В самом деле, почему?
Окончательного ответа на этот вопрос автор, разумеется, не дает. Да он и невозможен. В невозвратное (хочется верить) прошлое ушли былые пропагандистские восторги на предмет благотворного влияния на детскую литературу советской власти, с ее всем известной, словно внезапно открывшейся свободой творчества, которую советские творцы ощутили всем существом на собственной многострадальной шкуре… Хотя, признаться, не всем она была и нужна — многие совписы (и их сотворцы-художники) чувствовали себя в той удушающей атмосфере как рыбки в воде. Но все-таки?.. Как и почему? Почему Серебряный век не выдвинул в число видных детских авторов почитай что никого, кроме разве что Лидии Чарской, автора посредственного, вместе с ее безвкусными иллюстрациями, а советская власть взяла да и выдала на-гора выдающихся мастеров?

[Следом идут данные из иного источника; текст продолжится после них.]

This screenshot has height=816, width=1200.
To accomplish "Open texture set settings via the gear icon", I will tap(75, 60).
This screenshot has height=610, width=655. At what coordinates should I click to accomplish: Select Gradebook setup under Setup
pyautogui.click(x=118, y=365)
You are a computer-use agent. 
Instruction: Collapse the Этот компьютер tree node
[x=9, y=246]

Неизвестно. Известно одно — они были. Еще до революции появился Корней Чуковский, следом за ним Маршак, с чьего благословления в детскую литературу вошла масса новых авторов, и все это было проявлением каких-то общемировых процессов, включавших мотивы и философские, и модернистские, и глобалистские, и социальные, и культурные. Всего не перечислишь. Наша же тема скромней и локальней — взлет художественного мастерства в области книжной иллюстрации. Что же касается того, как советская власть якобы как могла, изо всех своих людоедских сил, способствовала расцвету искусства, то автор подробно останавливается на красноречивых фактах того, как она лезла своими мохнатыми лапами буквально во все. Не исключая, конечно, и область книжной иллюстрации — штуку аполитичную. Чего стоит знаменитая статья 1936 года, своего рода художественно-графическое преддверье Большого Террора, изничтожавшая прежде всего художника Владимира Лебедева с его школой. Результатом ее стал погром издательства «Academia», занимавшегося, в частности, выпуском иллюстрированных детских книг, и в целом надлом в творческом плане художников-модернистов, с их интереснейшими экспериментами и новаторством.

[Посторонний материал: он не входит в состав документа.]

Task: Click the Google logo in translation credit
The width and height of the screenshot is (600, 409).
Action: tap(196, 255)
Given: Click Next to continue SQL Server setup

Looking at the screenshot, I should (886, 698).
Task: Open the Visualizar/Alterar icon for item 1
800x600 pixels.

А творец с перепуганной душой, как говорил еще Михаил Зощенко, — это уже «потеря квалификации».
Советская власть, продолжает свой рассказ Кузнецов, и далее, после выхода статьи, продолжала свою разбойничью деятельность в этой сфере. Она не просто физически убила такого интереснейшего художника, как Бронислав Малаховский. Она лишила художников стимула к совершенствованию и развитию, и искусство книжной графики, пишет автор, «обречено было топтаться на месте», оно неизбежно тускнело и задыхалось. Всем известный утилитарный подход к книжной иллюстрации, выродившийся в унылое, очень скучное правдоподобие в послевоенный период, — его закономерный итог.
В общем, перед нами — чуткий, вдумчивый анализ сложного и очень интересного искусства. Одно только, пожалуй, вызывает возражение. Конечно, дореволюционная детская книга — не шедевр ни литературы, ни искусства. Но так уж начисто зачеркивать ее все-таки, мне кажется, нельзя. Нравственные акценты в ней были расставлены верно. То есть — добро называлось добром, сострадание — состраданием, предательство — предательством. Этот факт не делает те книги высокохудожественными. Перед нами, как справедливо писал Корней Чуковский, типичный ширпотреб на потребу невзыскательному вкусу.
Но дважды два — в жизни не всегда четыре.
И революции в сфере нравственных основ человечества, затрагивающие самое его сущесвование, к сожалению, самоубийственны. Причем — всегда, безо всяких исключений.
Что подтверждает даже сфера книжной графики.